= WORK TO BE COMPLETED =
Repeat every record exactly, but keep images out of the copy.

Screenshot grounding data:

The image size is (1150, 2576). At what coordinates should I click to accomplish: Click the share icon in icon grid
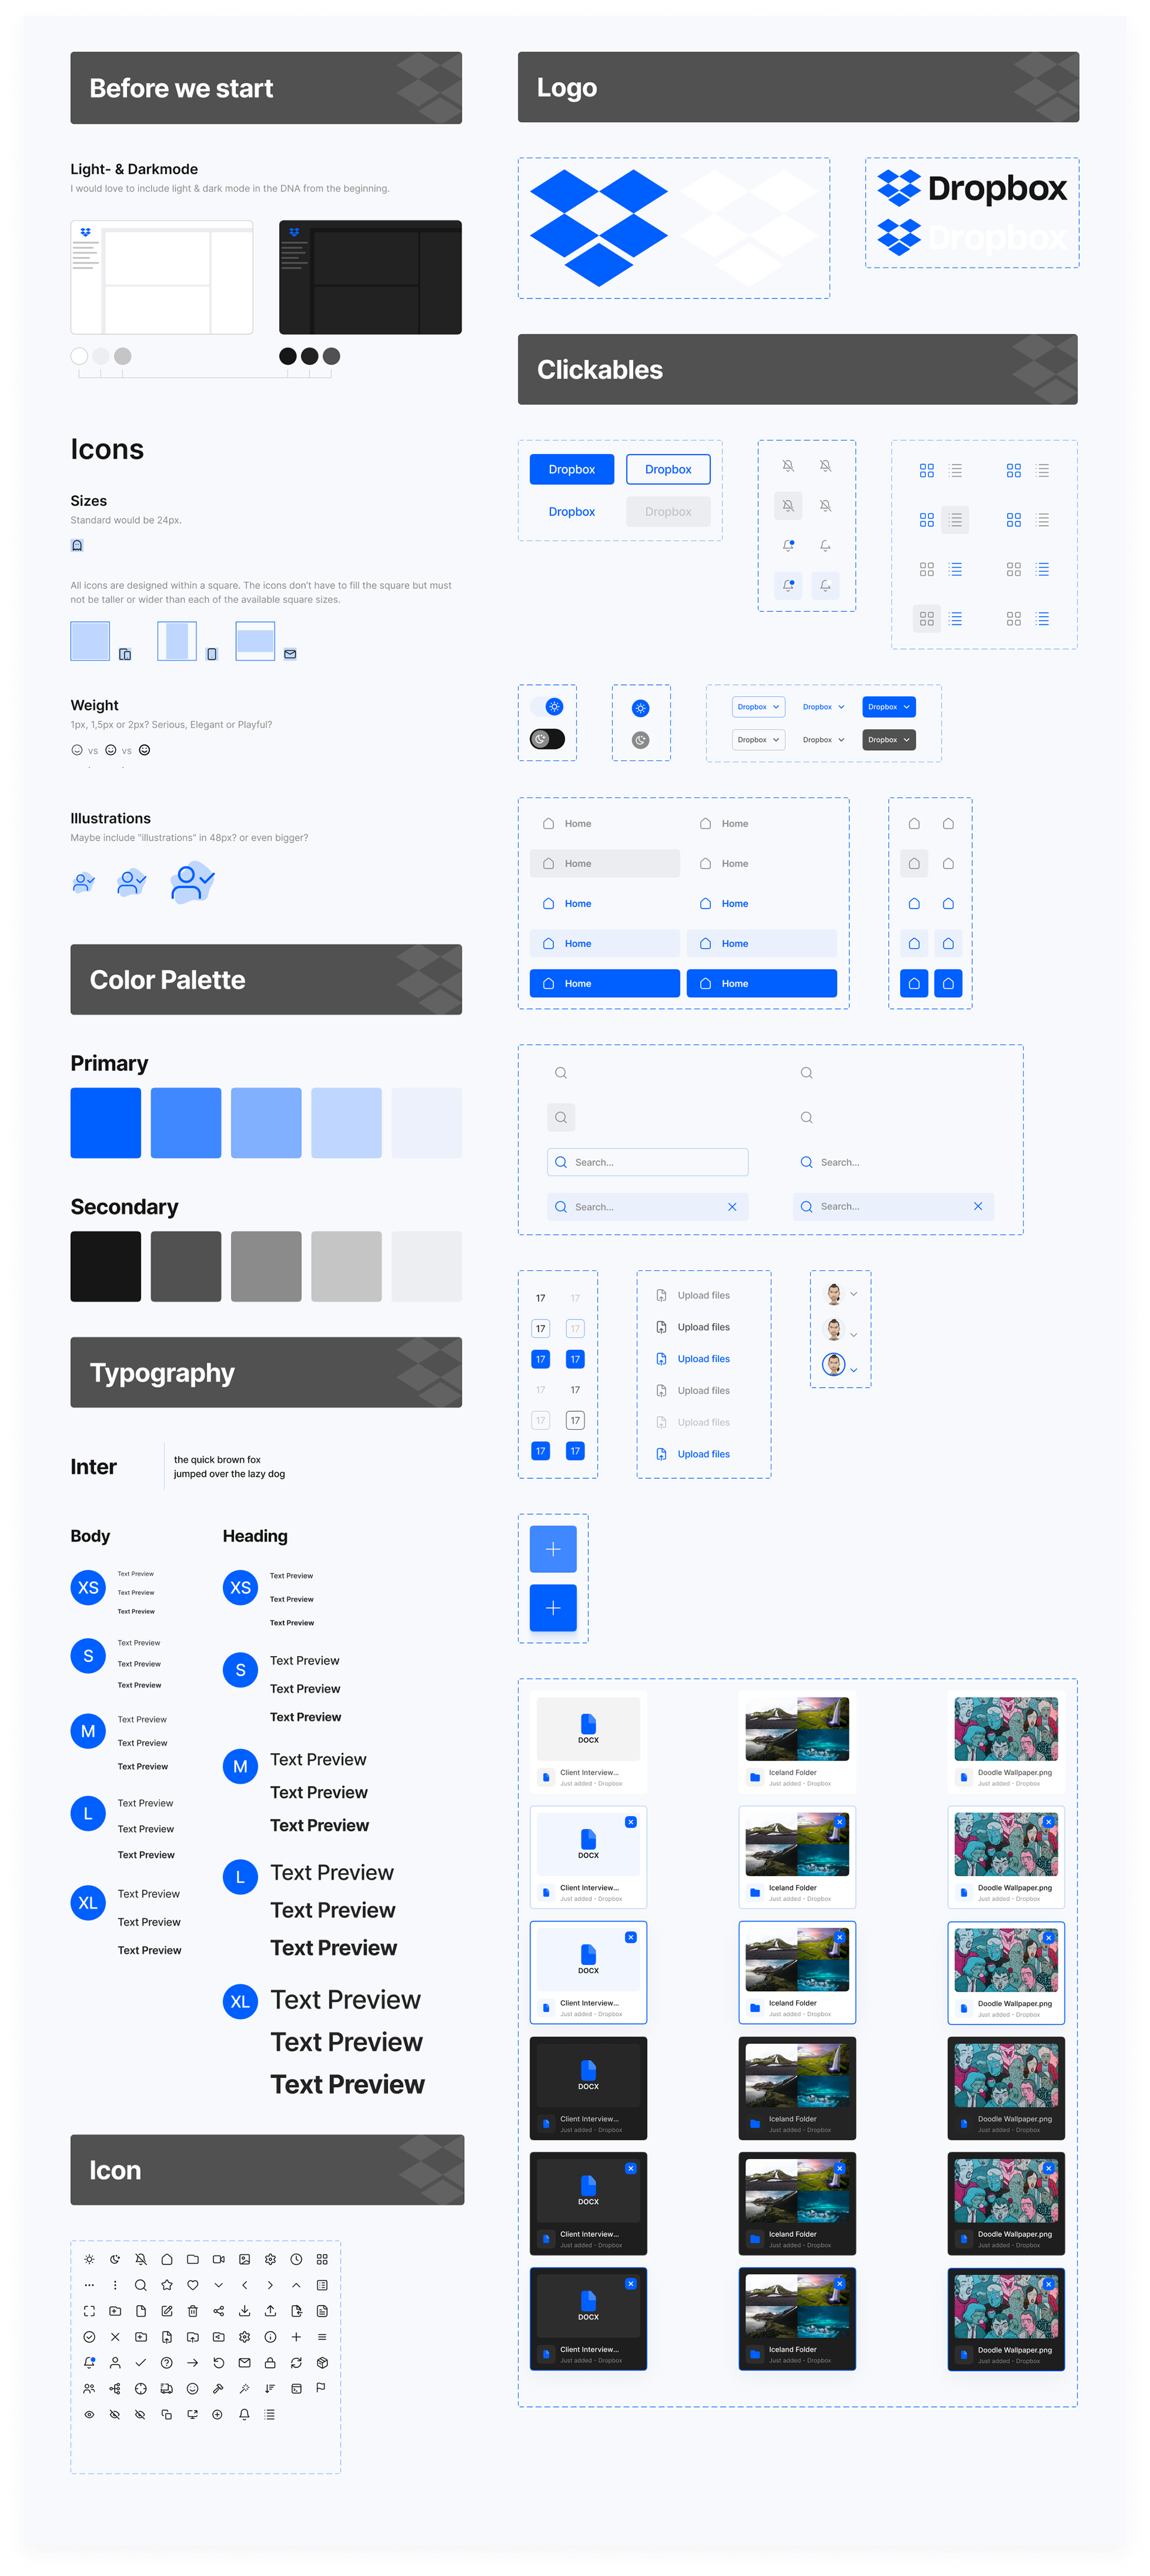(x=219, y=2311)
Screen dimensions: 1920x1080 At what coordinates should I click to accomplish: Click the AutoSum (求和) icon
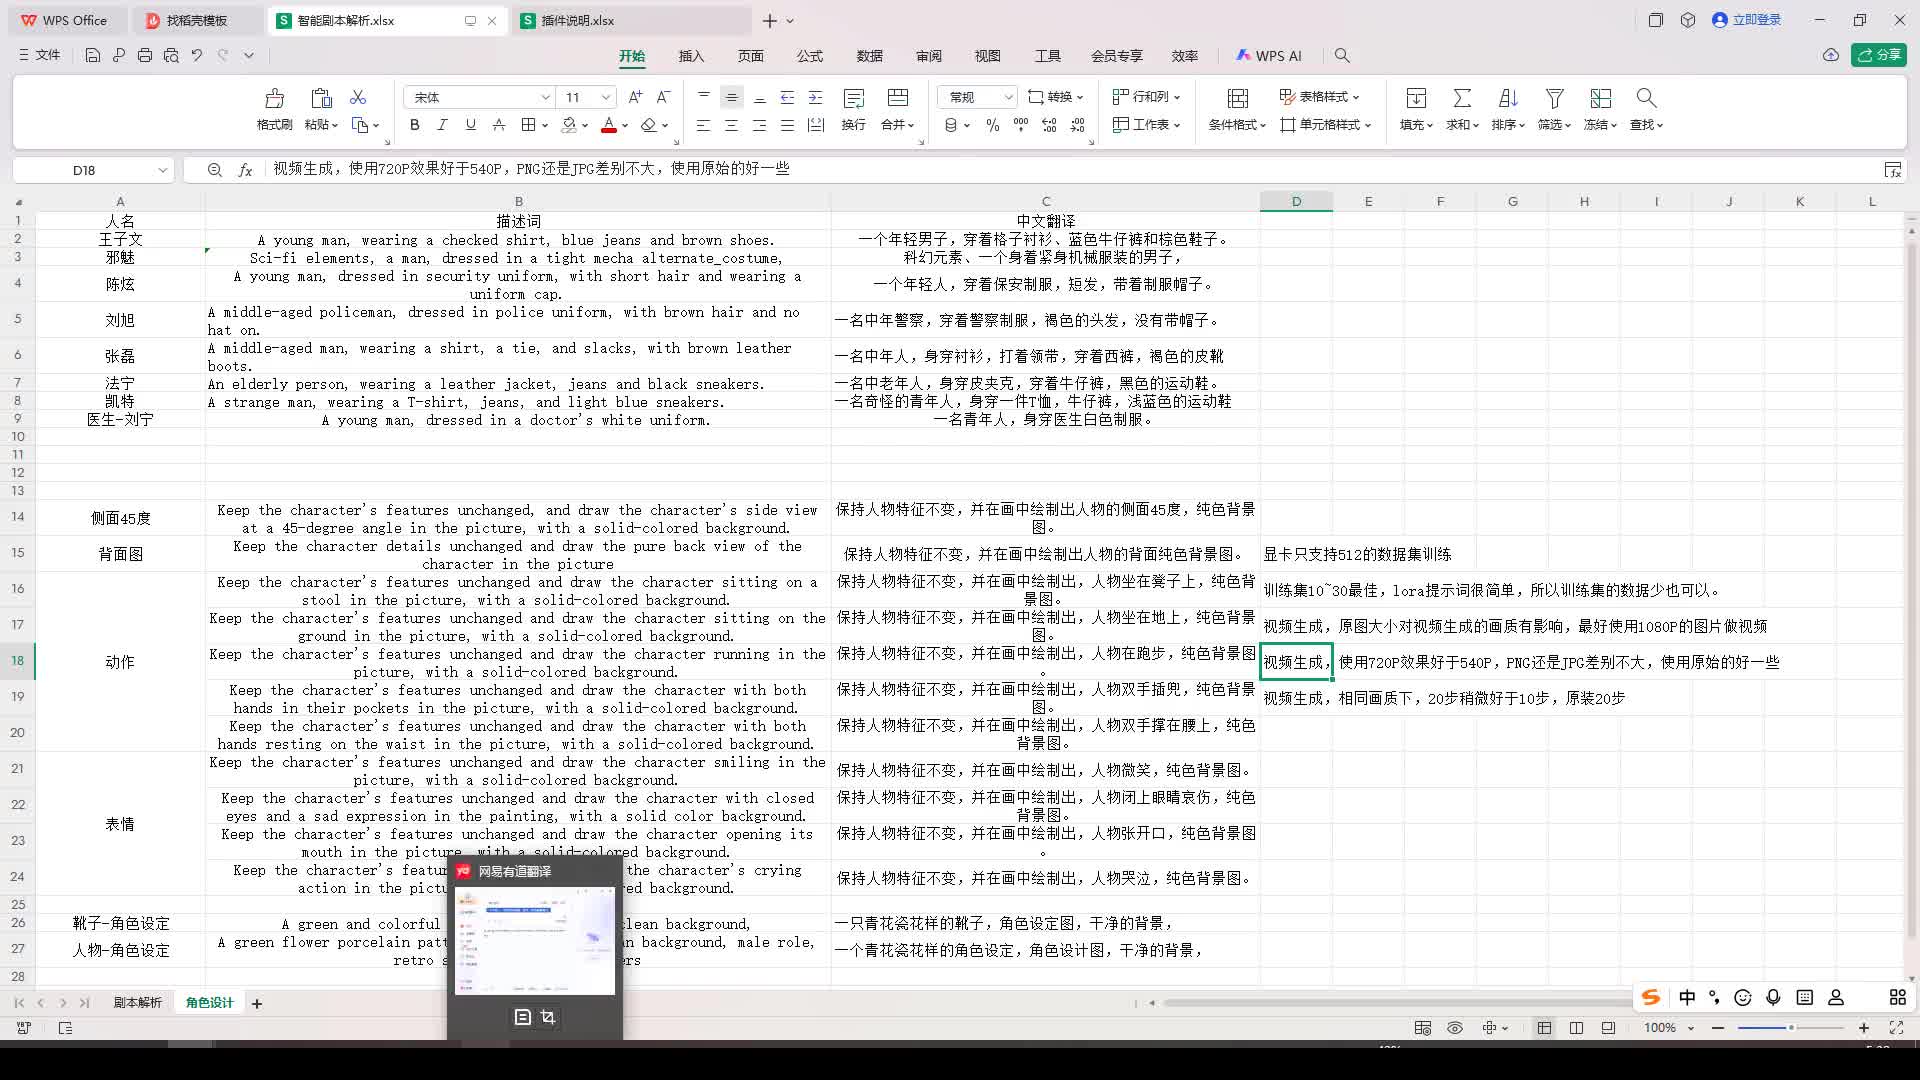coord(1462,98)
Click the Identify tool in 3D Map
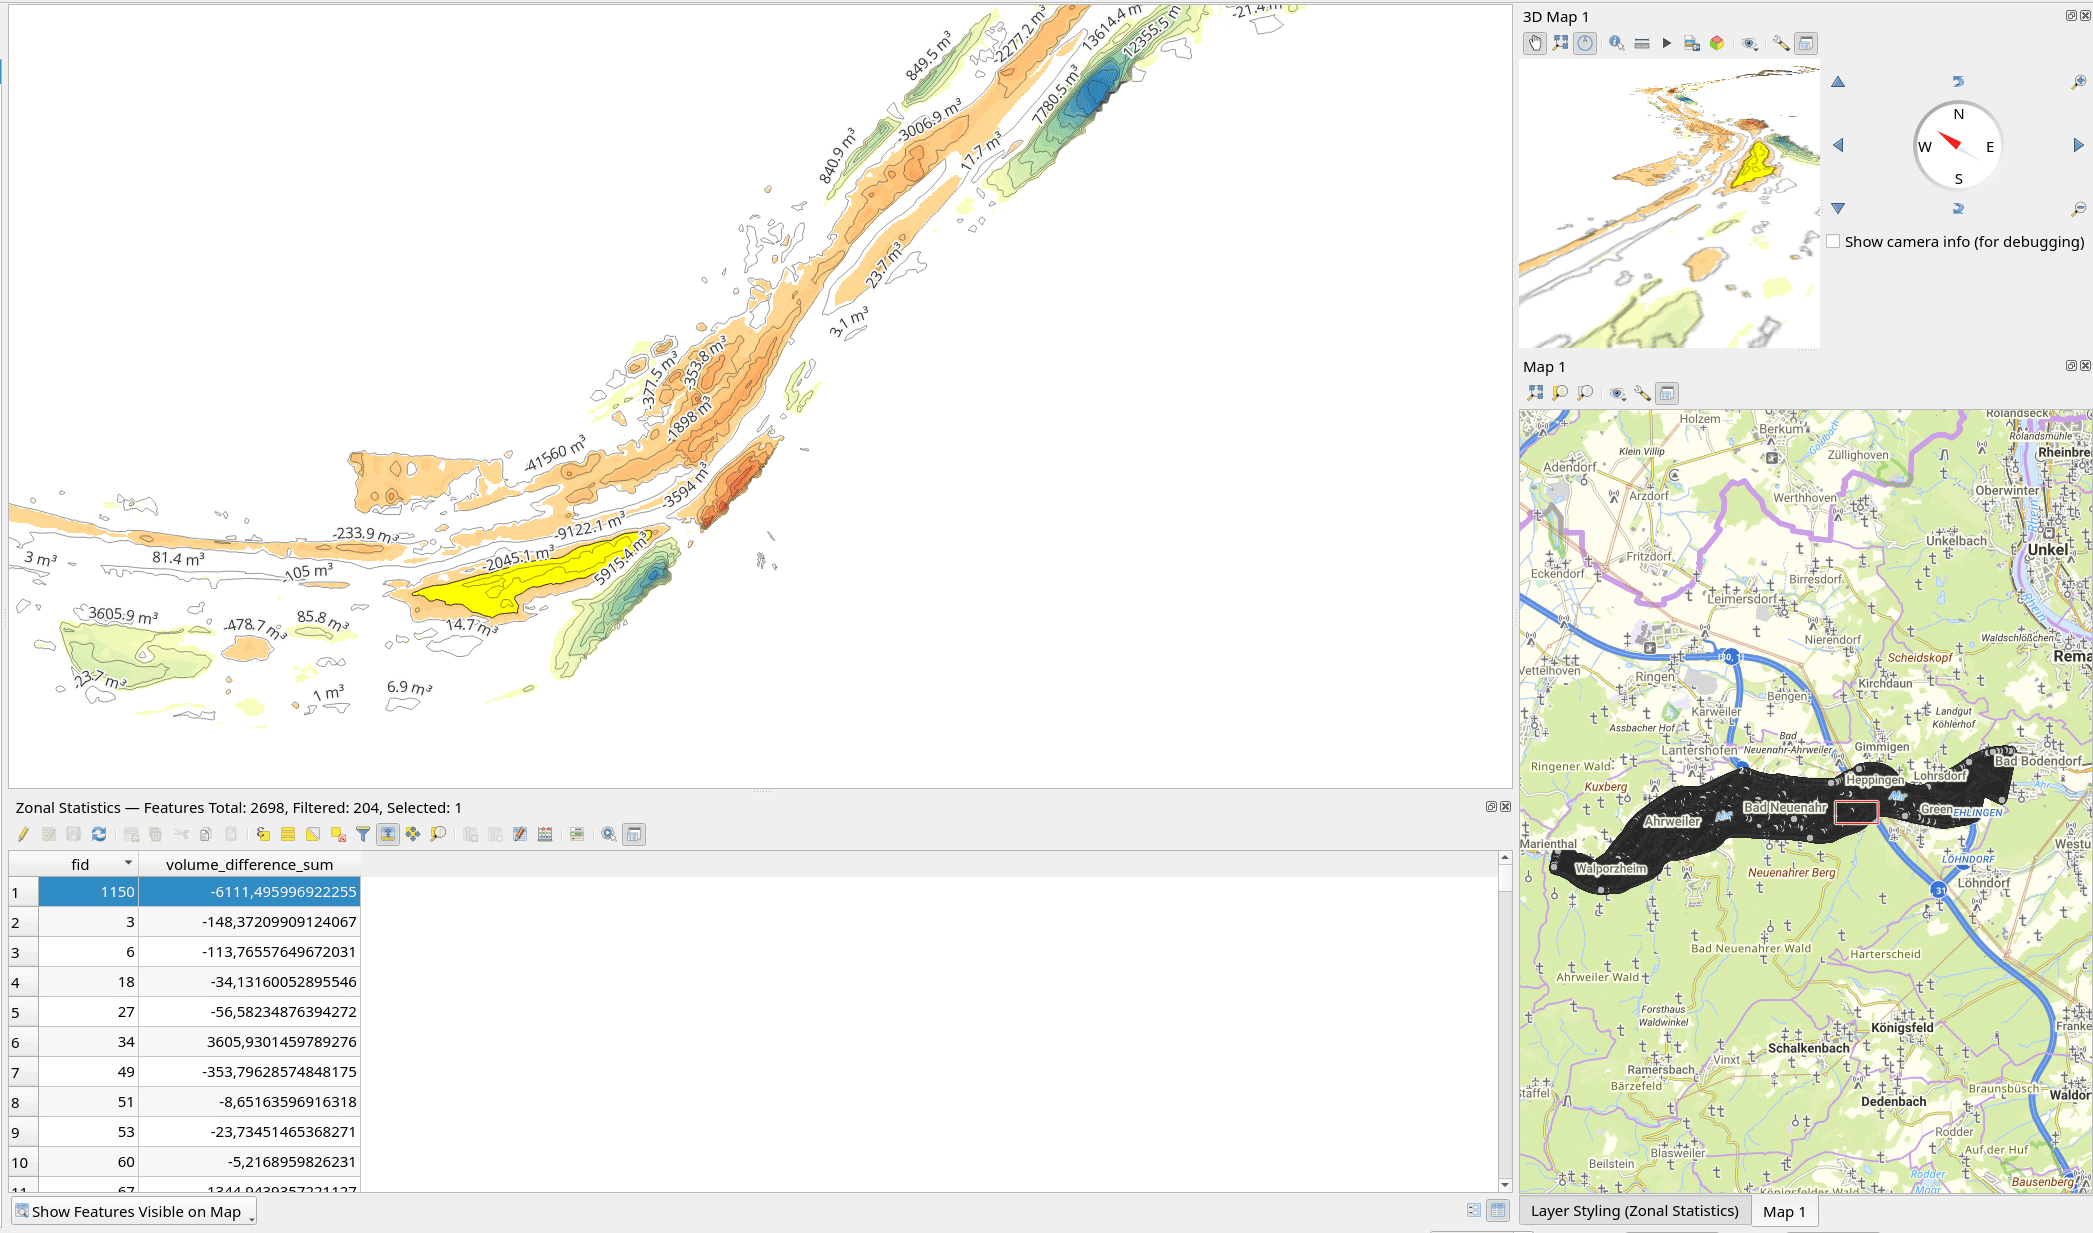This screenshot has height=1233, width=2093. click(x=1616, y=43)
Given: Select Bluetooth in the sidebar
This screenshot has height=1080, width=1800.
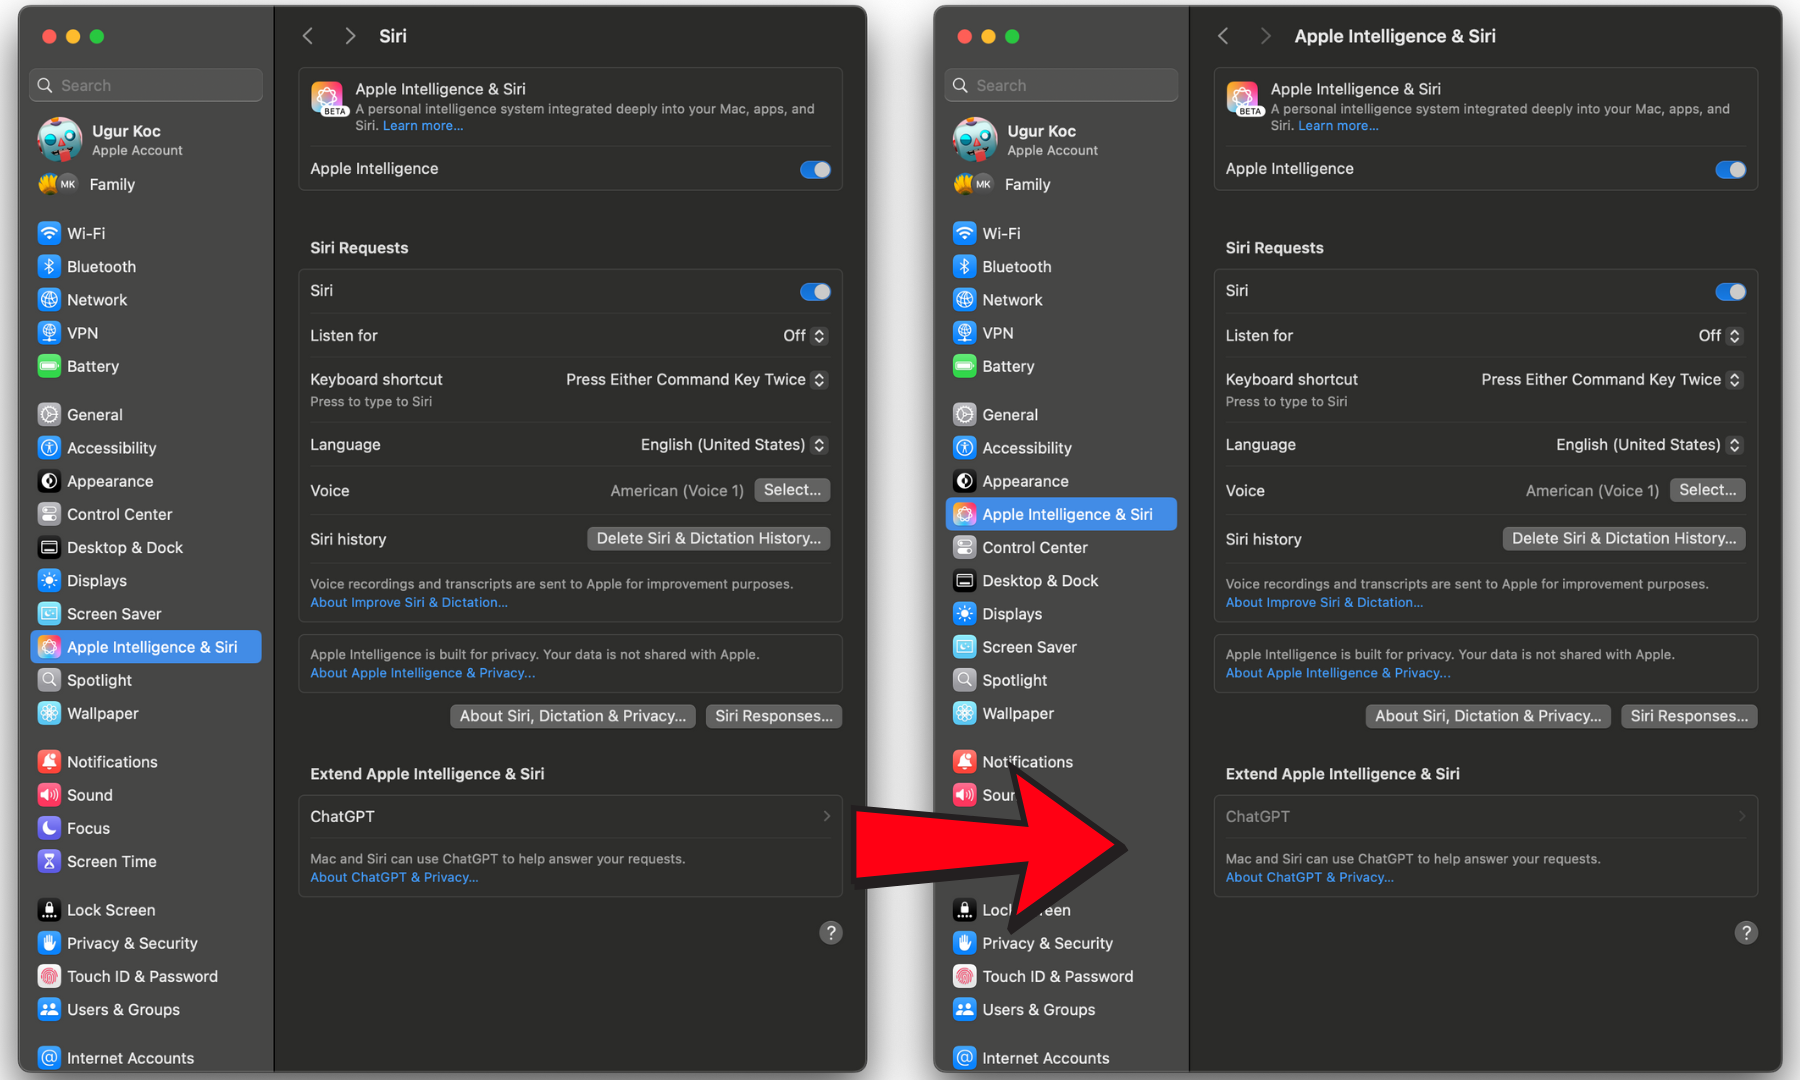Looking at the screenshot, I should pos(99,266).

= RESPONSE AREA =
The image size is (1150, 2576). At what coordinates should I click to accomplish: Click the share icon in icon grid
(x=219, y=2311)
Screen dimensions: 1920x1080 At what coordinates should I click to accomplish: Click the AutoSum (求和) icon
coord(1462,98)
Click the Identify tool in 3D Map
This screenshot has height=1233, width=2093. click(x=1616, y=43)
Given: Select Bluetooth in the sidebar
This screenshot has height=1080, width=1800.
Looking at the screenshot, I should pos(99,266).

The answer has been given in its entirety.